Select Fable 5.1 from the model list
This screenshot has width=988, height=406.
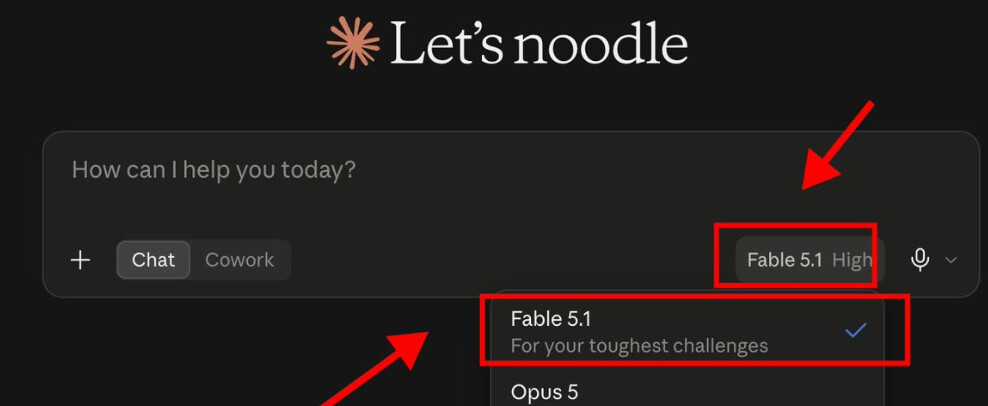(687, 332)
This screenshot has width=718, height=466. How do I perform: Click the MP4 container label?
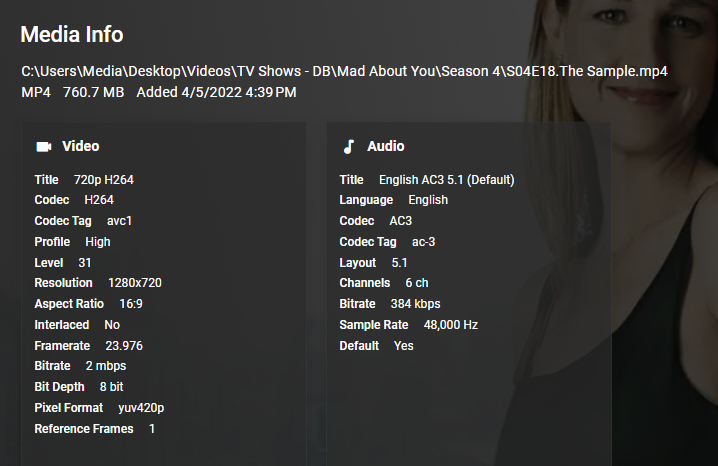point(36,92)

▶ **GOAL OF THE EXERCISE**
Would you copy each line above exactly as given, dropping any images?

▶ **YOUR RESPONSE**
Select Fable 5.1 from the model list
This screenshot has width=988, height=406.
(687, 332)
This screenshot has width=718, height=466. How do I perform: Click the MP4 container label?
point(36,92)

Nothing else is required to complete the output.